ETL
ETL stands for Extract, Transform, Load — the three steps of getting data from your source systems into an analytics platform. Extract: pull data out of your EHR, your CRM, your accounting system. Transform: clean it up, standardize formats, match records across systems, apply business rules. Load: put the clean, unified data into the analytics database where dashboards and AI agents can use it. When someone says "we need to build an ETL," they mean "we need to connect your systems so the data flows automatically instead of someone copy-pasting spreadsheets every week." The transform step is where most of the value is — that is where fragmented data from 5 different systems becomes one coherent picture.
Go deeper
Your behavioral health network just merged two EHR systems after an acquisition. One stores diagnosis codes as strings, the other as integers. One records session duration in minutes, the other in quarter-hour blocks. One defines 'active patient' as anyone seen in 90 days, the other uses 180 days. This is the transform problem — and it is where your team will spend 70% of their time on any analytics project.

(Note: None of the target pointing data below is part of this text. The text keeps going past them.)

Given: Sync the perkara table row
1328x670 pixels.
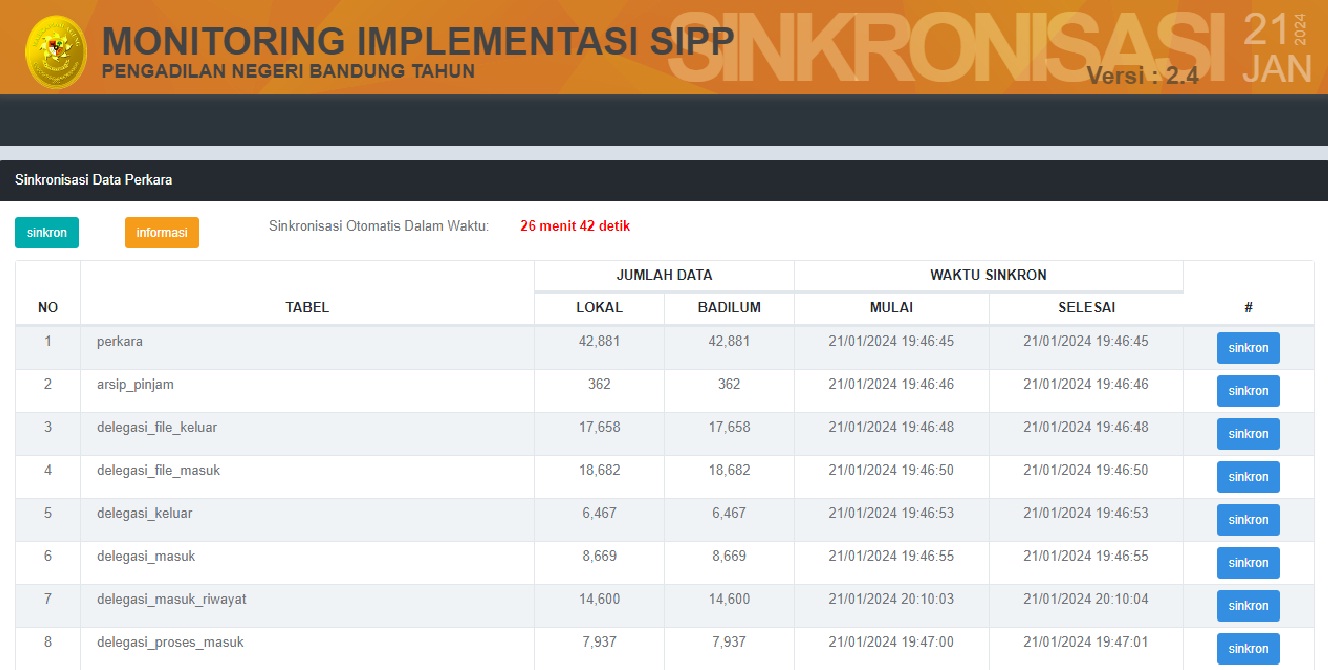Looking at the screenshot, I should coord(1248,348).
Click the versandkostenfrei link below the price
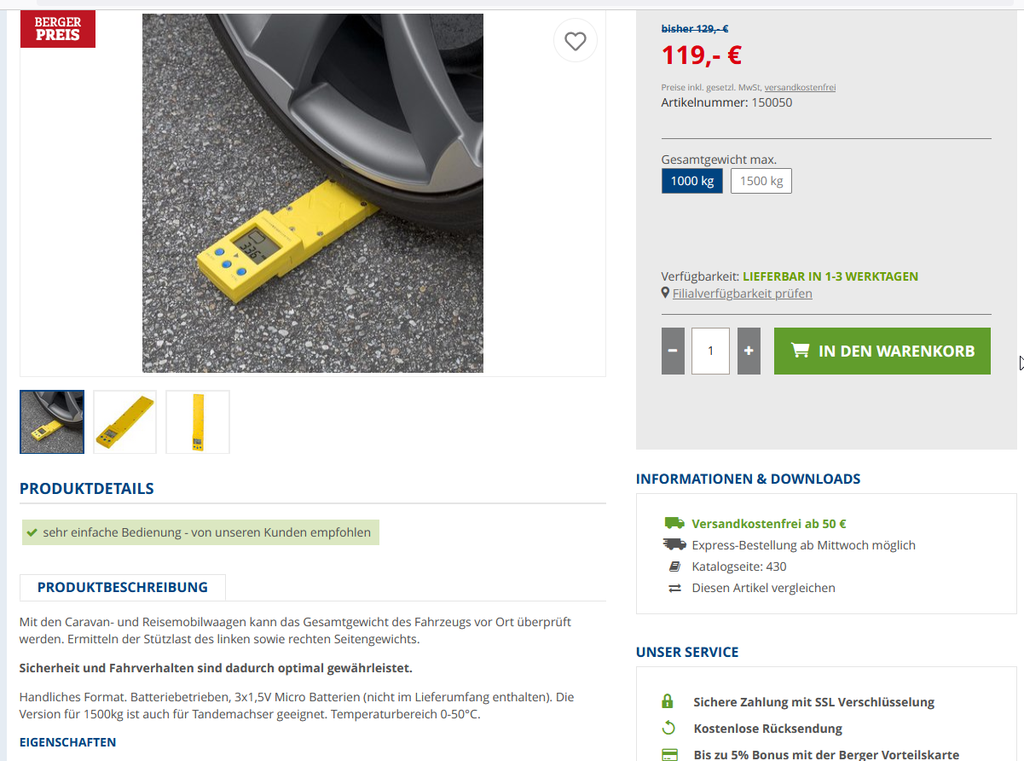 pyautogui.click(x=800, y=87)
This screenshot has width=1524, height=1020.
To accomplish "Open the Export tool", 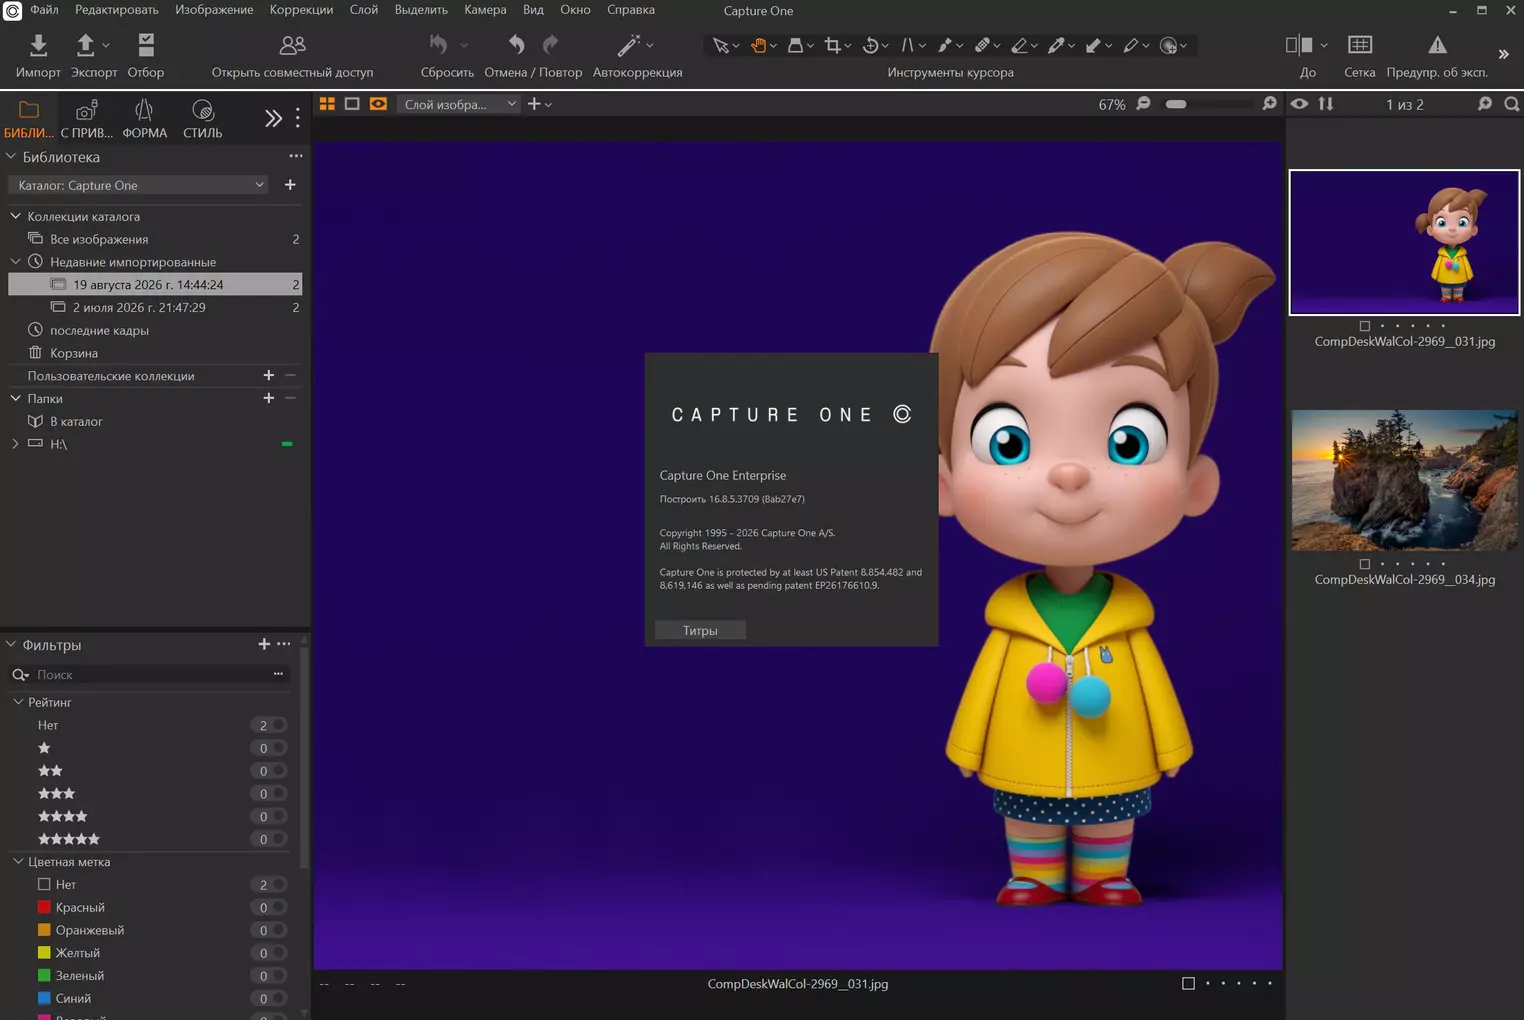I will (x=86, y=45).
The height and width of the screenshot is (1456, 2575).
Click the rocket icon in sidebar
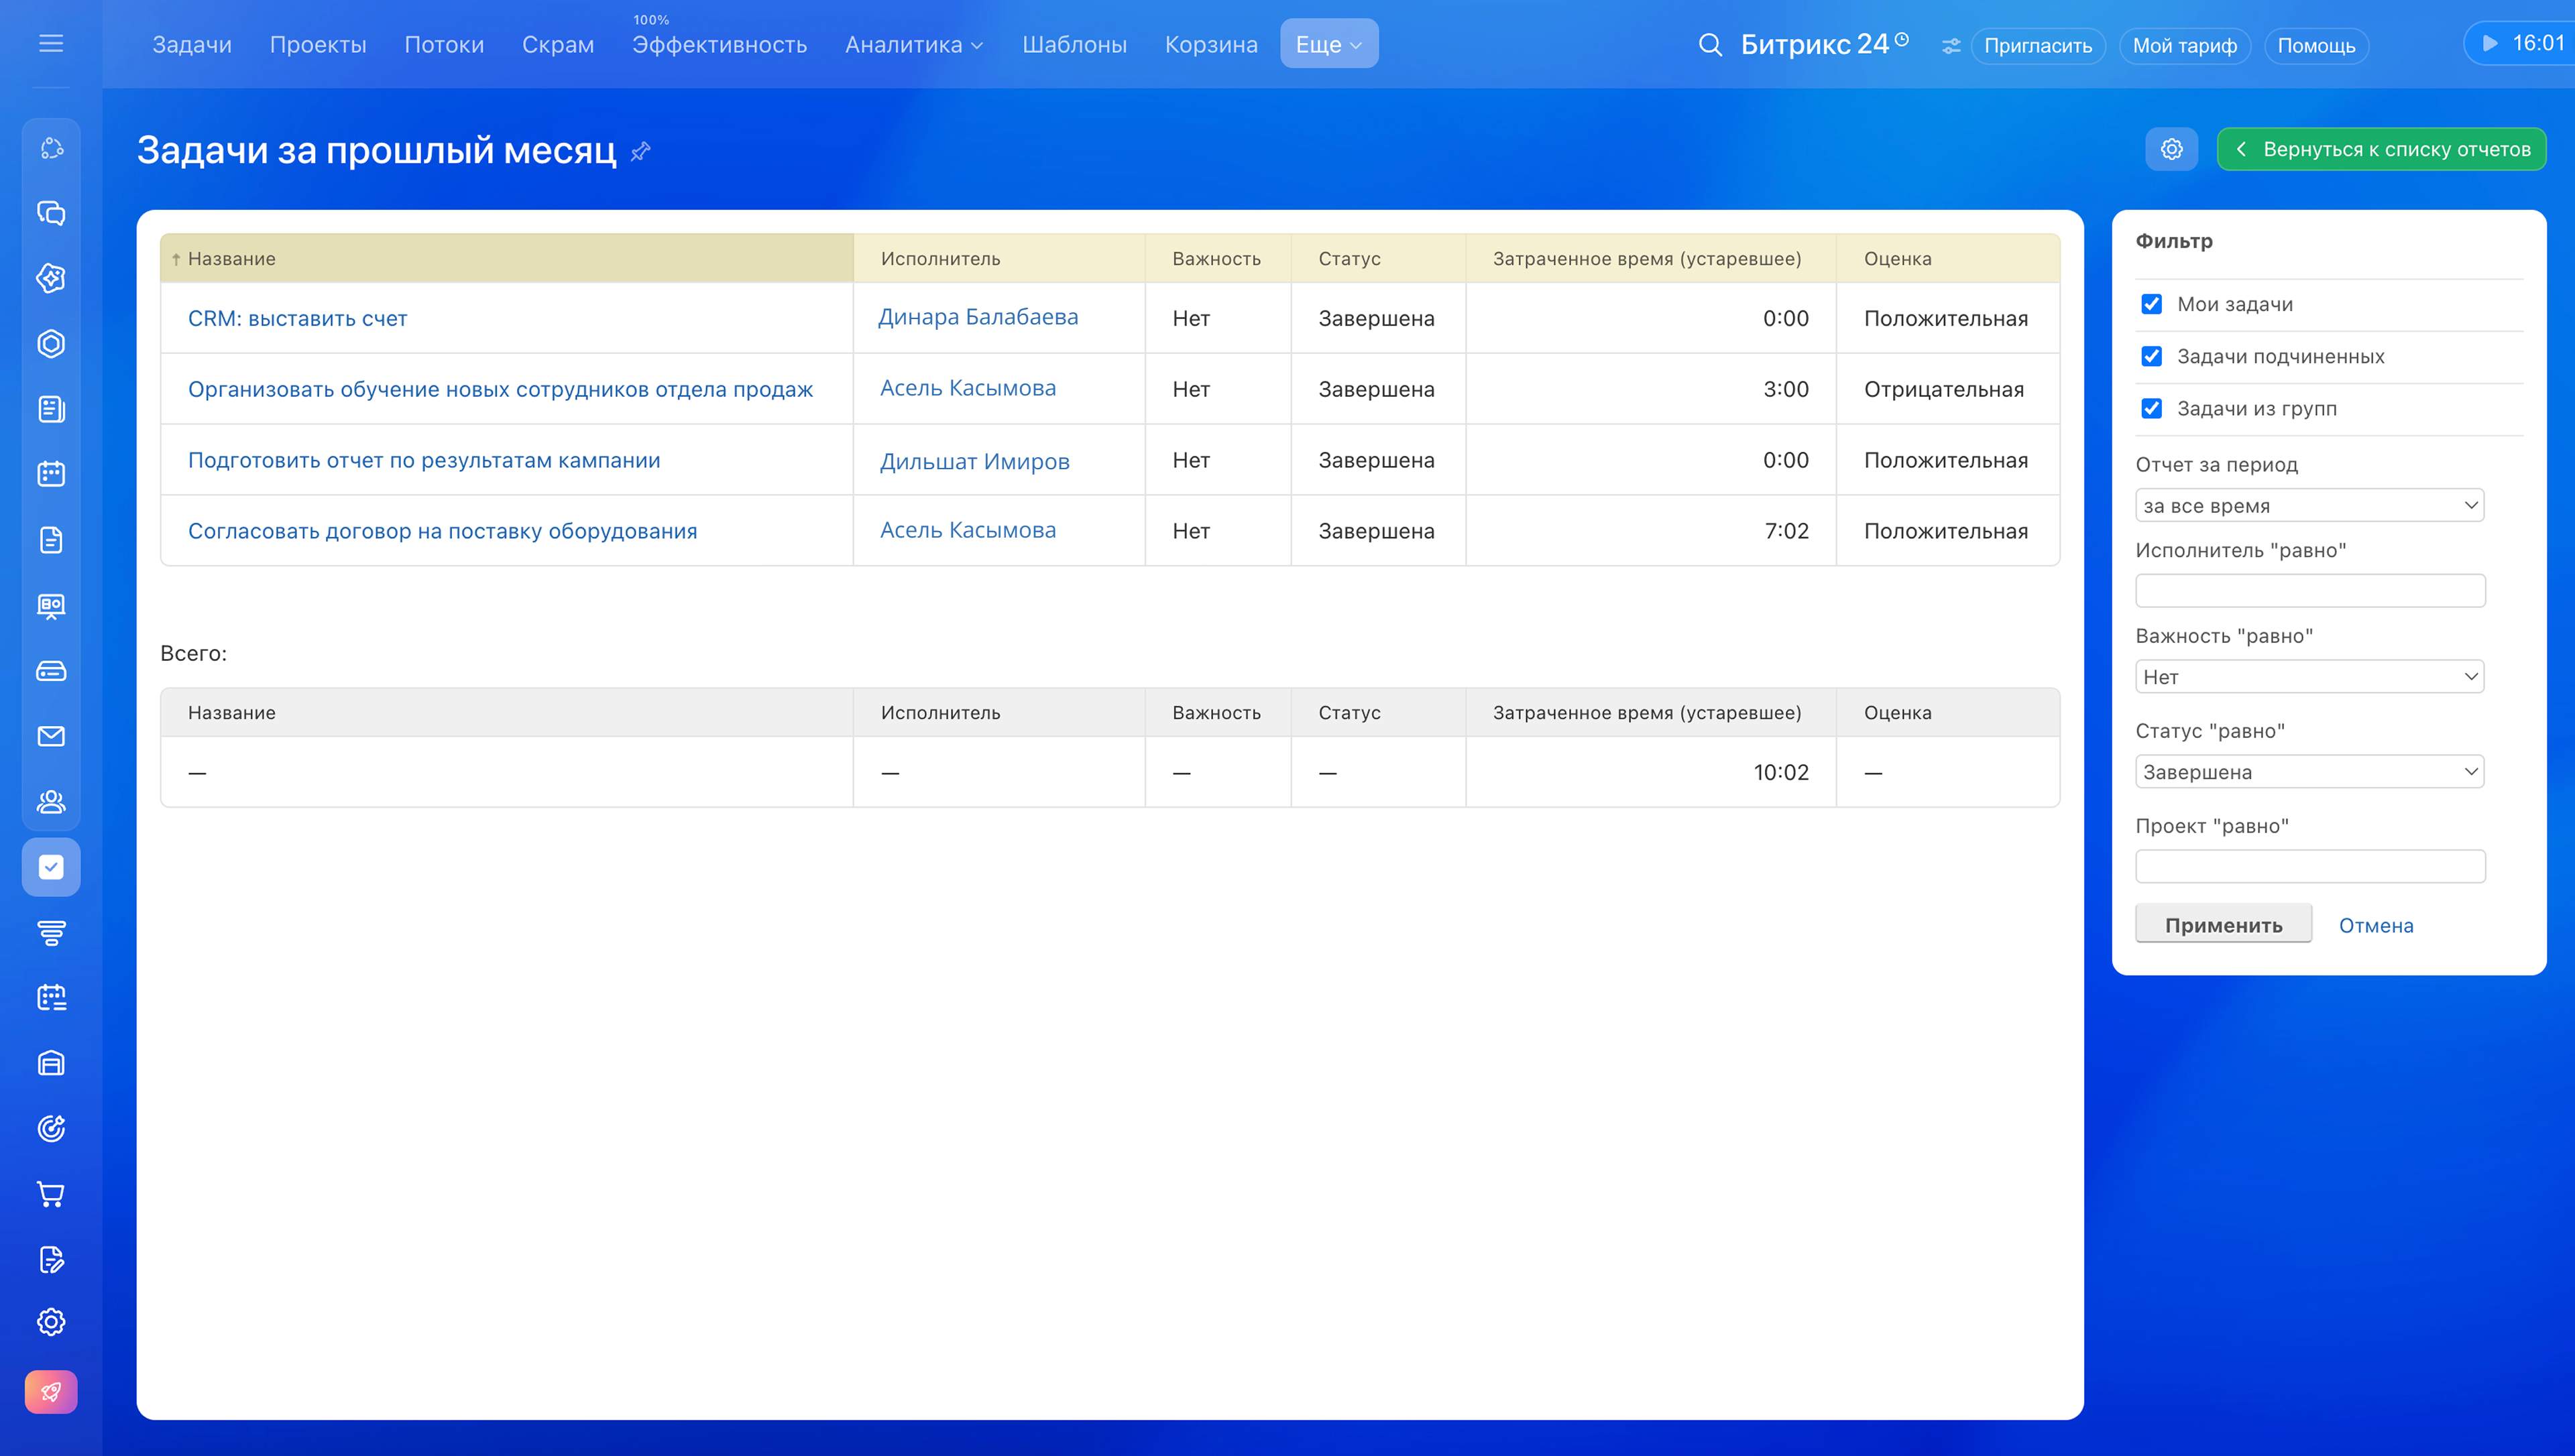pyautogui.click(x=51, y=1392)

The trap most companies fall into is treating the transform step as a one-time project. You clean and map everything, launch the dashboard, and declare victory. Then the EHR vendor pushes an update that changes a field name. Or clinical ops adds a new service type that does not map to your existing categories. The transform layer needs to be maintained like software, not built like a bridge. Every source system change is a potential break.
Questions to ask
- When a source system pushes an update, who is responsible for updating the transform rules?
- Can we see a data lineage trace — from the number on the dashboard back to the exact source record?
- What is our process for adding a new business rule (like a new service category) to the transform layer?